OBJECTIF A: Traduisez en anglais la phrase « 10 ans ont été gâchés en fin de compte. » du texte sur le Liban.
OBJECTIF B: Donnez la suite du texte sur le Liban, à partir de la fin de sa dernière phrase.

10 années ont passé… 10 années après un conflit que personne n’attendait. On était encore dans l’euphorie de l’année 2005, rempli de l’espoir que le Liban, enfin progresserait vers un Monde Meilleur, vers un Etat de Droit, un Etat tout simplement.

10 ans ont été gâchés en fin de compte. On pouvait s’attendre à ce que le dialogue politique devient l’arène de l’insulte, que les camps opposés s’invectivent. Cela participe en fin de compte au concept démocratique de pays tels que le nôtre.

Les erreurs ont été depuis nombreuses et on ne fait qu’en réaliser aujourd’hui la portée, et ce malgré les nombreux coups de semonces des années précédentes. À la fracture politicienne en 2 camps, 14 et 8 Mars, aujourd’hui, répond le dialogue et l’ouverture, avec d’un côté ce dialogue entre Al Moustakbal et le Hezbollah et de l’autre celui de la main tendue entre le CPL et les Forces Libanaises et cela en dépit des différences politiques voir, fort malheureusement dans un système tel que le nôtre communautaire.

DONNÉES RECUEILLIES:
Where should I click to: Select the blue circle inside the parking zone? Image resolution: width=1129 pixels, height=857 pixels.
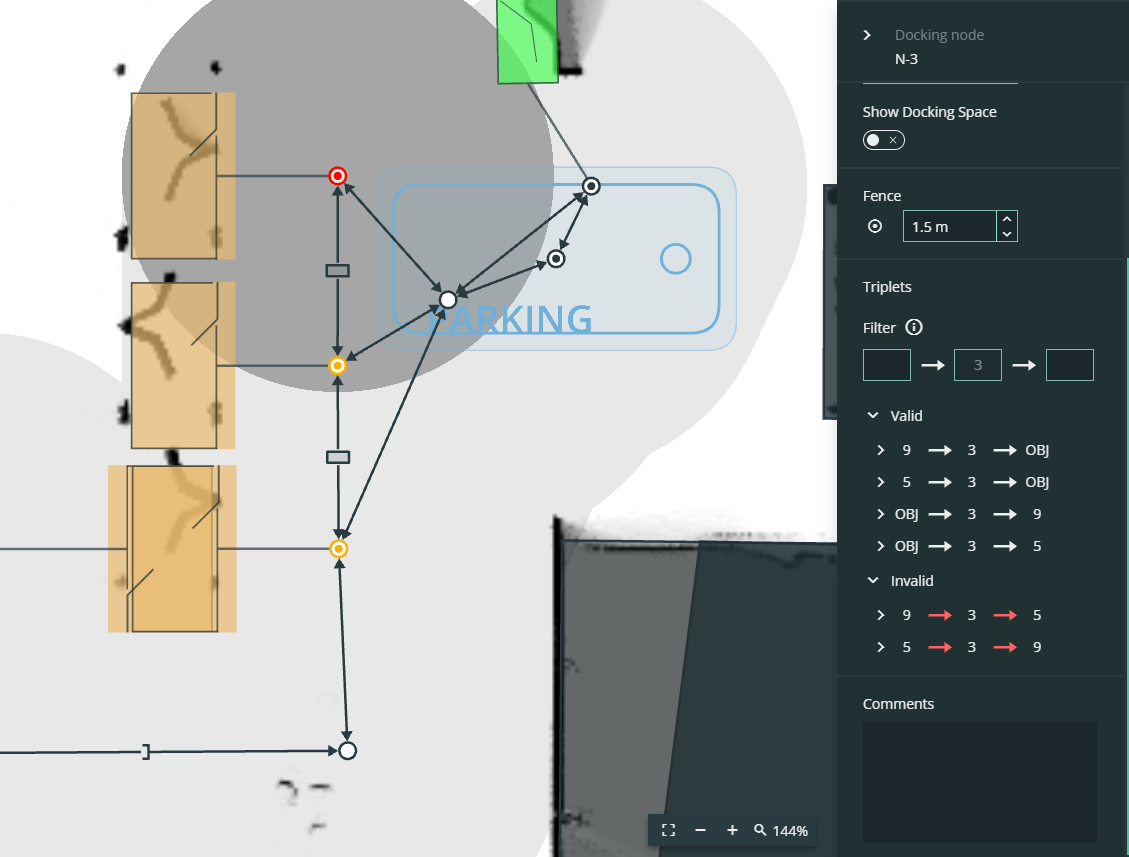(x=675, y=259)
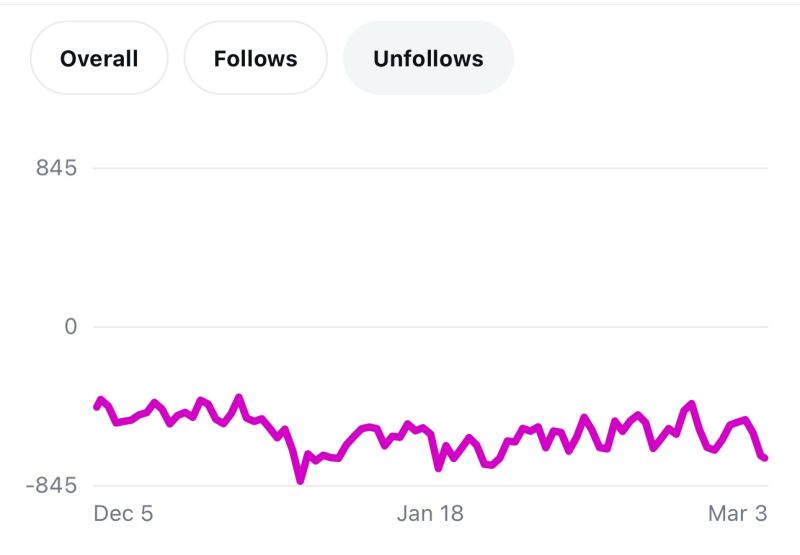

RÉSULTAT A: In the end, 10 years have been wasted.

RÉSULTAT B:
Il n’en a évidemment pas toujours été ainsi. L’écho des armes nous ont fait, à plusieurs reprises, plonger au bord de l’abîme de la guerre fratricide, mais à chaque fois, le libanais à une habitude et fini par relever la tête hors de l’eau. On se souviendra de la guerre de juillet et août 2006, marquée en dépit de tout, par une solidarité inter-libanaise en dépit des différences politiques habituelles. On se souviendra également des évènements du fameux 7 mai, marqué par l’ouverture du dialogue entre les partis politiques et aboutissant aux fameux accords de Doha, sous la tutelle du Qatar. On se souviendra de Nahr Bared et de l’héroïsme de l’Armée Libanaise, confrontée avec peu de moyens, déjà aux barbares d’une organisation fondamentaliste qui ressemble étrangement à ce qu’on appelle aujourd’hui communément Daesh. On se souviendra des soubresauts sécuritaires entre Tripoli et notamment Jabal Moshen et Bab Tabbaneh et où aujourd’hui règnent entre les 2 quartiers une paisible coexistence. S’il n’y avait pas eu des morts, on finirait par dire qu’à quelque chose, malheur est bon … du moins au final.

10 ans, depuis le conflit de 2006 ont passé. 10 ans d’une leçon qu’on pourrait qualifier de formidables puisqu’on a finalement appris qu’on se doit, en dépit de tout, vivre ensemble, au-delà de la politique qui nous désuni. Il est cependant dommage qu’on ne puisse comprendre ces leçons qu’à travers le conflit et non le dialogue préalable au conflit.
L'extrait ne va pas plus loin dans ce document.